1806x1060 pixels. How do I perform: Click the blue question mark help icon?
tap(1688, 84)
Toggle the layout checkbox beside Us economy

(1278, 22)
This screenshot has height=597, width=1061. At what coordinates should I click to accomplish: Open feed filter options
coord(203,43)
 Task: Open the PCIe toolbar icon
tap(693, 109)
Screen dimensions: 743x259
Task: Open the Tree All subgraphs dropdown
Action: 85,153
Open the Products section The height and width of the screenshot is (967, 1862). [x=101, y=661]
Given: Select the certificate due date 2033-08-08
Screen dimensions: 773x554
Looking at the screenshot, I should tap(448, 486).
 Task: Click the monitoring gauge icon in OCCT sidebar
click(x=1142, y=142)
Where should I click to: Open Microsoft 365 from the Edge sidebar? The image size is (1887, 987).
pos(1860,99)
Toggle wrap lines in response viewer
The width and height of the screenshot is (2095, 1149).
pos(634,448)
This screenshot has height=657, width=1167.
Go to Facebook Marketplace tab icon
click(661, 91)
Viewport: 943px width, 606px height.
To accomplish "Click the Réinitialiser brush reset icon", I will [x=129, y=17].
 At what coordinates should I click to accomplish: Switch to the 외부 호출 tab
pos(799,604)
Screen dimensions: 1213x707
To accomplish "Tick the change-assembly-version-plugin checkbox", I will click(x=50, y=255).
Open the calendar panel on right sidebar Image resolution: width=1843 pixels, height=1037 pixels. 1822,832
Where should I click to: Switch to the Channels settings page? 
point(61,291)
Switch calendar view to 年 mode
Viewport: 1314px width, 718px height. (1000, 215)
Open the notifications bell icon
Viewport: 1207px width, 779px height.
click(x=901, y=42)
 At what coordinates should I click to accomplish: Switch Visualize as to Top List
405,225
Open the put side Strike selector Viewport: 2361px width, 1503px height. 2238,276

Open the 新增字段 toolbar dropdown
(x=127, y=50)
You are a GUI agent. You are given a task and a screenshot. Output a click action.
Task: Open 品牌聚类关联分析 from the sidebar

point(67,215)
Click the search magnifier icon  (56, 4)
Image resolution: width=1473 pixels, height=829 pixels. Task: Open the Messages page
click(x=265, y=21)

**Task item**:
Return all of the data above verbatim.

**Answer to this task**:
1806x1060 pixels. How do I perform: Click the blue question mark help icon?
tap(1688, 84)
Toggle the layout checkbox beside Us economy

(1278, 22)
This screenshot has height=597, width=1061. At what coordinates should I click to accomplish: Open feed filter options
coord(203,43)
 Task: Open the PCIe toolbar icon
tap(693, 109)
Screen dimensions: 743x259
Task: Open the Tree All subgraphs dropdown
Action: 85,153
Open the Products section The height and width of the screenshot is (967, 1862). [x=101, y=661]
Given: Select the certificate due date 2033-08-08
Screen dimensions: 773x554
Looking at the screenshot, I should tap(448, 486).
 Task: Click the monitoring gauge icon in OCCT sidebar
click(x=1142, y=142)
Where should I click to: Open Microsoft 365 from the Edge sidebar? The image size is (1887, 987).
pos(1860,99)
Toggle wrap lines in response viewer
The width and height of the screenshot is (2095, 1149).
pos(634,448)
This screenshot has height=657, width=1167.
Go to Facebook Marketplace tab icon
click(661, 91)
Viewport: 943px width, 606px height.
To accomplish "Click the Réinitialiser brush reset icon", I will [x=129, y=17].
 At what coordinates should I click to accomplish: Switch to the 외부 호출 tab
pos(799,604)
Screen dimensions: 1213x707
To accomplish "Tick the change-assembly-version-plugin checkbox", I will click(x=50, y=255).
Open the calendar panel on right sidebar Image resolution: width=1843 pixels, height=1037 pixels. 1822,832
Where should I click to: Switch to the Channels settings page? 
point(61,291)
Switch calendar view to 年 mode
Viewport: 1314px width, 718px height. (1000, 215)
Open the notifications bell icon
Viewport: 1207px width, 779px height.
click(x=901, y=42)
 At what coordinates should I click to accomplish: Switch Visualize as to Top List
405,225
Open the put side Strike selector Viewport: 2361px width, 1503px height. 2238,276

Open the 新增字段 toolbar dropdown
(x=127, y=50)
You are a GUI agent. You are given a task and a screenshot. Output a click action.
Task: Open 品牌聚类关联分析 from the sidebar

point(67,215)
Click the search magnifier icon  (56, 4)
Image resolution: width=1473 pixels, height=829 pixels. Task: Open the Messages page
click(x=265, y=21)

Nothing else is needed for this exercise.